On July 31, the strikers organized a rally in St. James Park in downtown San Jose. A platform was set up in the park and as each speaker came up, they were arrested. Finally, an unarmed woman reached the platform calling for a march to City Hall. There, they would demand the release of these protesters. This woman led the protesters on a march to city hall, but was suddenly struck in the face by a tear gas bomb and was knocked unconscious. Twenty strikers were taken into custody as protesters came head to head with Santa Clara Valley authorities unleashed night sticks and batons on these workers. American legion members were recruited to meet these protesters at the San Jose jail. There was a two-hour confrontation and the protesters were dispersed by the San Jose Fire Department.

On August 1, communists organized another rally in St. James Park. There, they protested wars in general, and specifically wars on protesters. There was no violence against the protesters this day. Newspapers reacted to the protests predicting a major revolution afoot. At the Richmond Case Cannery, where over 15,000 workers stepped out alone displayed machine guns at their entrances, warning protesters to stay away. Other cannery owners brought in scabs to replace strikers. Many people were out of work during this time and were willing to work for lesser pay. Within a few days, the strike dissolved with none of the workers’ demands met.
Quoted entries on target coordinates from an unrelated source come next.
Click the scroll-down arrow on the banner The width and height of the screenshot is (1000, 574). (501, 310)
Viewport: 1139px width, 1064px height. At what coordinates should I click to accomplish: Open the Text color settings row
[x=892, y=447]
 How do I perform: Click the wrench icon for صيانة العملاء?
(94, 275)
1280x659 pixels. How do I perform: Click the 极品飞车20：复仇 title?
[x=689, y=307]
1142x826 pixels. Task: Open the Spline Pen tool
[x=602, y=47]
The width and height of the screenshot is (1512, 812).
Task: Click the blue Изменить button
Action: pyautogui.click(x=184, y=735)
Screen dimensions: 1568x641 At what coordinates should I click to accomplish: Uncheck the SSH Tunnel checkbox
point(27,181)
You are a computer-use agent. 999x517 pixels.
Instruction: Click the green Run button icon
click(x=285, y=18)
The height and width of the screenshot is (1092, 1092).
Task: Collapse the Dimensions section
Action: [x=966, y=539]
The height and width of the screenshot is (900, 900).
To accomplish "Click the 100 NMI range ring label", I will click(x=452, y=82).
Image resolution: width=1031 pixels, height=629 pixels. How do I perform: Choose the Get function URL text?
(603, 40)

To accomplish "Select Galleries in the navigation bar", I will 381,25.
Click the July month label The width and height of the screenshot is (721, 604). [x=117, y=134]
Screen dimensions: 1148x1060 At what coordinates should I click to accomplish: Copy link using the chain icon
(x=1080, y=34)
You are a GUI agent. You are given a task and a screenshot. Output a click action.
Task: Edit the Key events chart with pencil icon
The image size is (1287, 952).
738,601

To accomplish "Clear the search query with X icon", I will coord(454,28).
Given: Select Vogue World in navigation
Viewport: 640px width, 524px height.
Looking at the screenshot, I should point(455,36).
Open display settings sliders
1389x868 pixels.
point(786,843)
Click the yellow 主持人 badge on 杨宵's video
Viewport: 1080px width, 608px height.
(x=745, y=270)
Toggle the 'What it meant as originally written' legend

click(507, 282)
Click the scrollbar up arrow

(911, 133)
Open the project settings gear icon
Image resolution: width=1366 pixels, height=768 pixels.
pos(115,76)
== Historical significance and aftermath ==
Although this strike did not result in employers acquiescing to worker demands, it marks a long-term trend toward unionizing cannery workers. Prior to this strike, cannery workers did not belong to unions or they were organized by small unions such as the American Labor Union. This strike set a precedent for unionizing. While support for the communist CAWIU did not last, cannery workers in Santa Clara, and throughout California, became organized under the AFL. Also, this strike was one of the first among agricultural workers. Workers’ unrest spread quickly to other groups of agricultural workers including pickers and processors throughout California.